*Passage shown*:
▬▬▬
HOME SWEET HOME. God Bless America!

Saturday, August 05, 2006

The past, present, and hope for the future...

...live in the lyrics. Music rules me...I can't control what it does to me. Don't want to. I feel safe and free within the it. It never lets me down, and during my best and worst...always knows just what to say.

25 of my favorite quotes(no specific order)...they all make me feel tingly..so that's enough for them to get a spot on the list. Whether I feel the message, or just think it was a clever play on words...good enough. A few of these are in my favorite songs' list, but I guess the two may go hand in hand at times.

Disclaimer: I know many of my are slow jams/love songs...I'm not depressed...just an R&B chick. It's my genre..it gets me and speaks for me, often. Actually, screw the disclaimer...I can feel what I want.

1. "You're ruling the way that I move/and I breathe your air/you, only, can rescue me/this is my prayer" - Sade, Cherish the Day

2. "I think the angels are your brothers/they told you about me/said you're just what she needs/and I find myself thanking your mother/for giving birth to a saint/my spirit flys when I say your name" - Amel Larrieux, Make Me Whole

3. "I sell ice in the winter/ I sell fire in hell/I'm a hustler, baby/I'll sell water to whale"
-Jay-Z, U Don't Know

4. "You should be mine/anything you want..you've got/you fortify my love/you fortify me"
- Jeffrey Osborne, You Should Be Mine

5. "You taught me precious secrets/of a true love/you're holding nothing/you came out in front, when I was hiding/now I'm so much better/and if my words don't come together/listen to the melody/because my love is in there hiding" - Donny Hathaway, A Song For You (whew, I'm damn near tearing up..I could type out this whole damn song...I can't wait until someone comes along where I can REALLY feel it...I been done had a heartattack!!!!)
▬▬▬
*Data extract*:
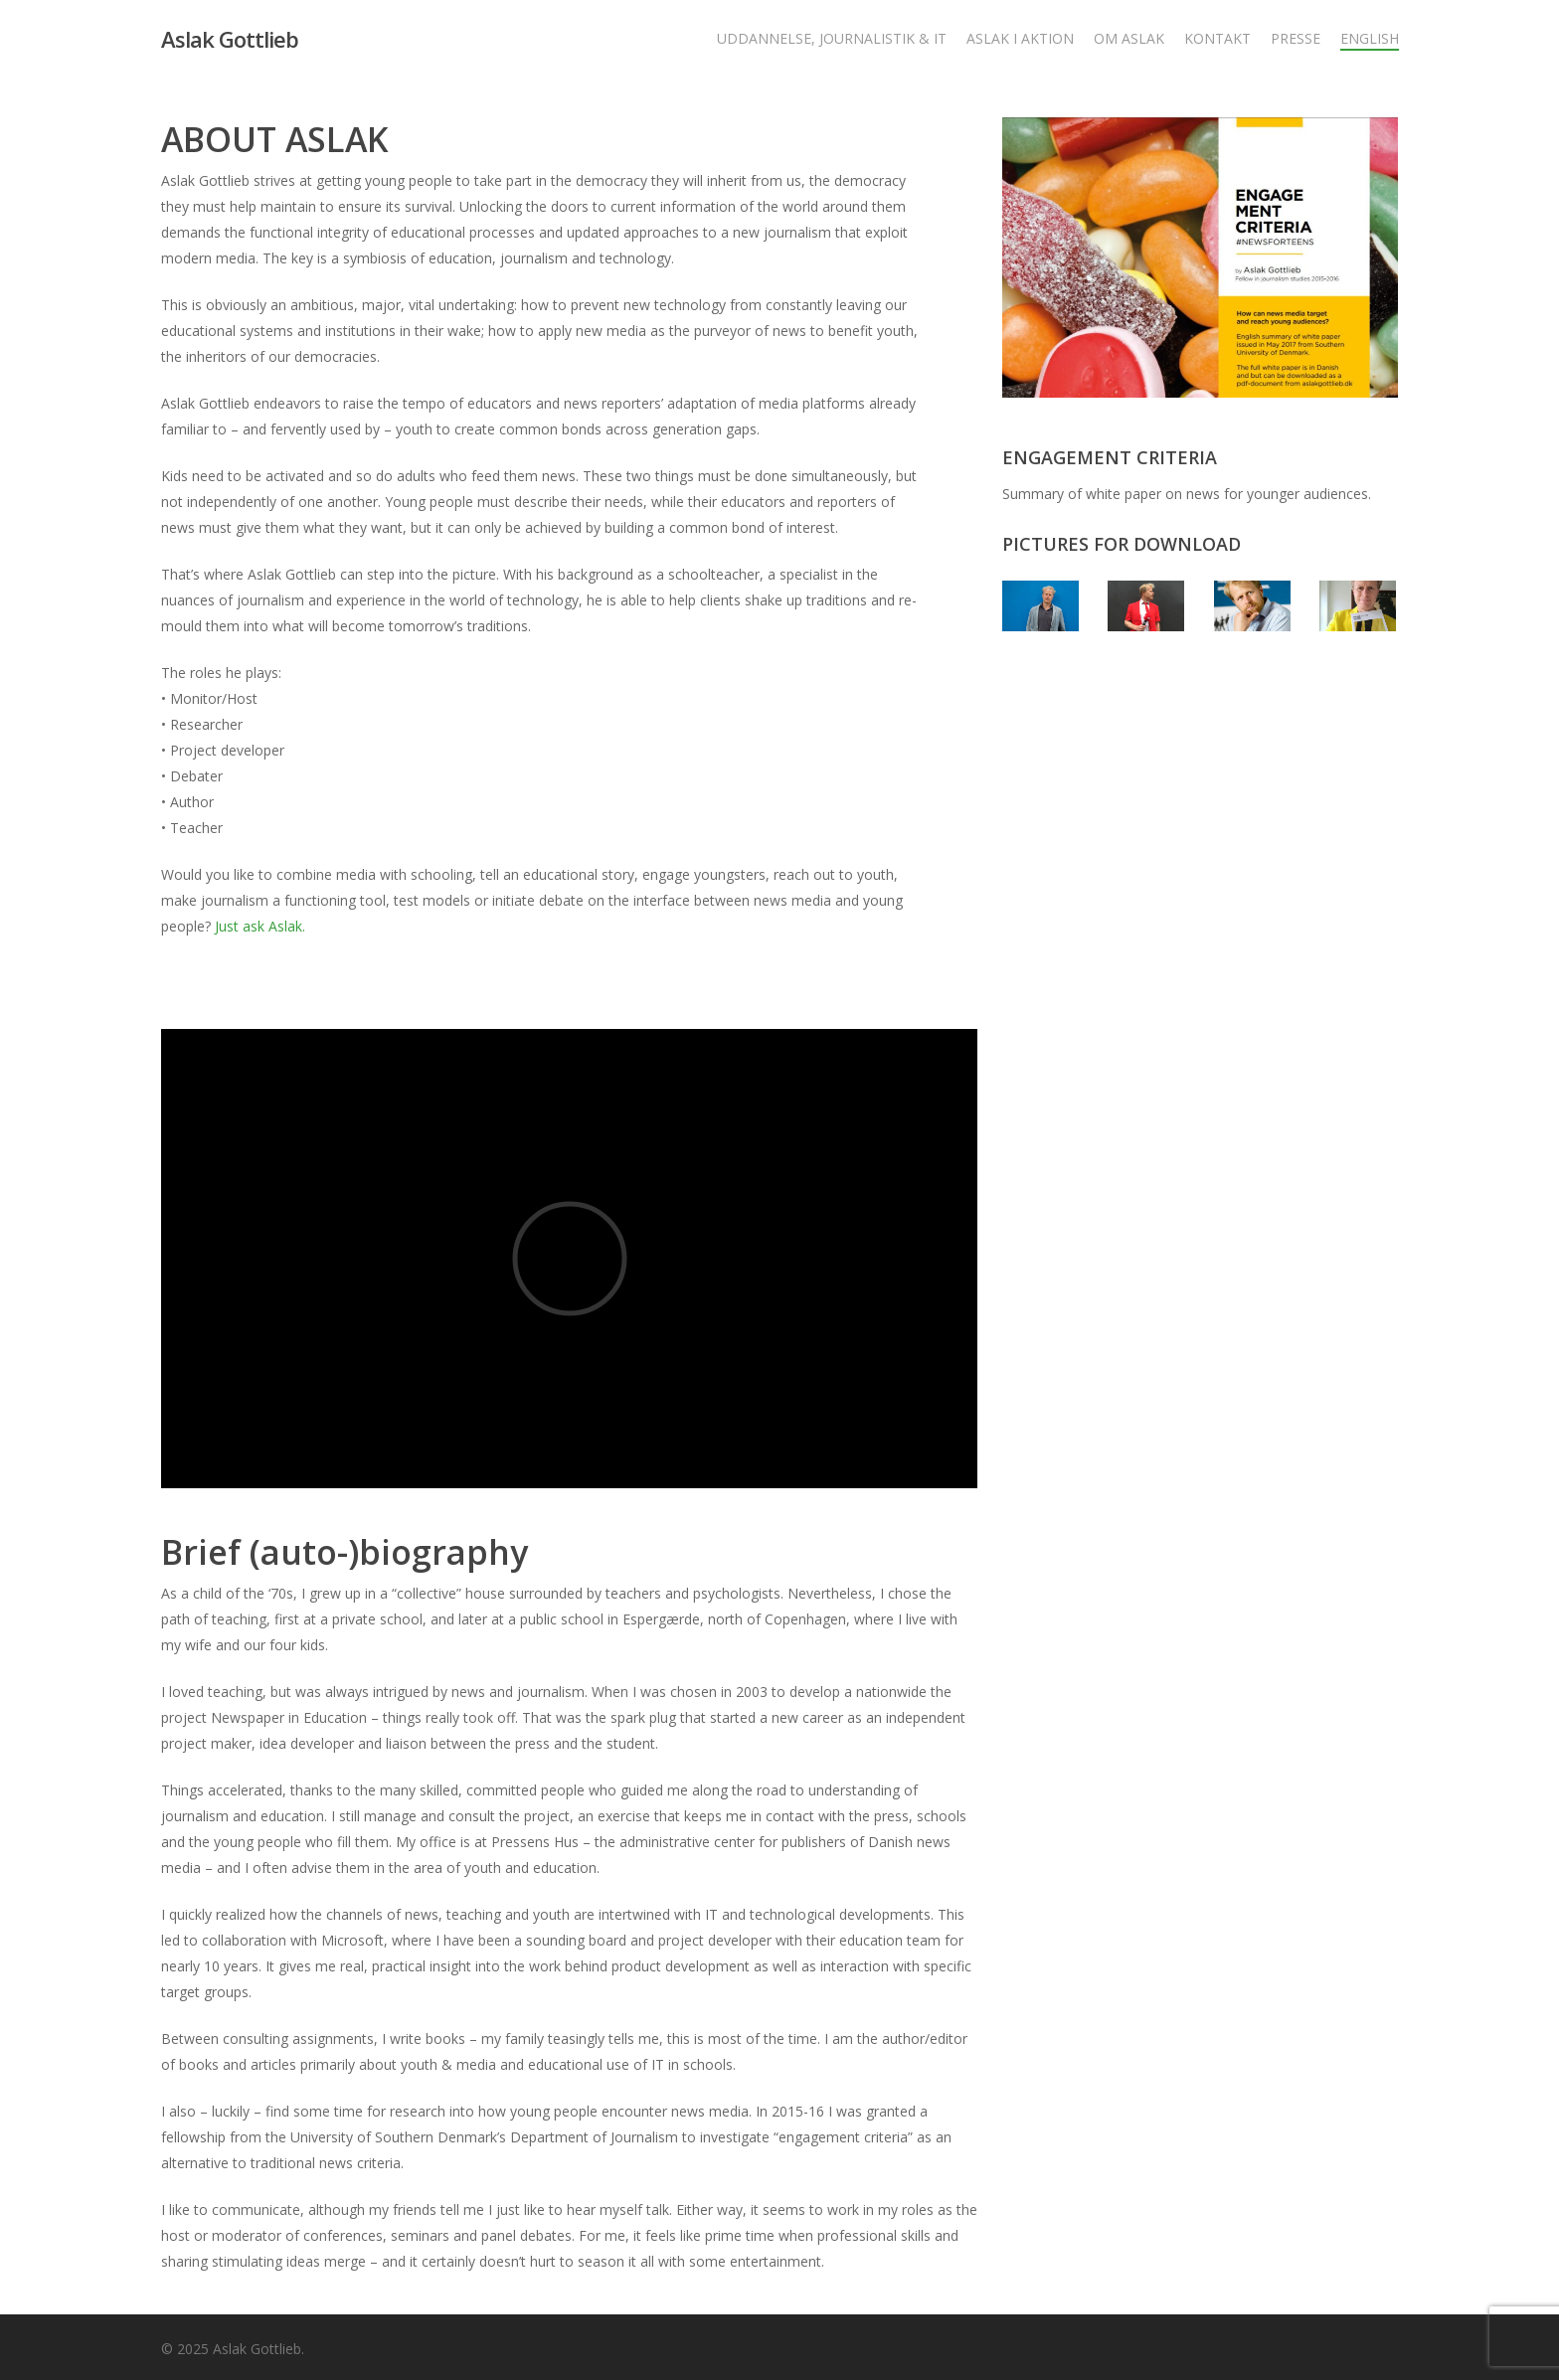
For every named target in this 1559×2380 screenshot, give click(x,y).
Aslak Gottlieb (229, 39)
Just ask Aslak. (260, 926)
▬▬▬
*To do*:
(a) Answer from the blog post:
(i) What date appears on it?
(ii) How many favorite quotes does the writer list?
(iii) Which song is credited to Donny Hathaway?
(b) In the blog post, rename "lyrics" as "verses" and write out the stretch from "The past, present, and" through "hand at times.".
Use only the blog post, not the data, for what comes next.

*Response list*:
(a)
(i) Saturday, August 05, 2006
(ii) 25
(iii) A Song For You

(b)
The past, present, and hope for the future...

...live in the verses. Music rules me...I can't control what it does to me. Don't want to. I feel safe and free within the it. It never lets me down, and during my best and worst...always knows just what to say.

25 of my favorite quotes(no specific order)...they all make me feel tingly..so that's enough for them to get a spot on the list. Whether I feel the message, or just think it was a clever play on words...good enough. A few of these are in my favorite songs' list, but I guess the two may go hand in hand at times.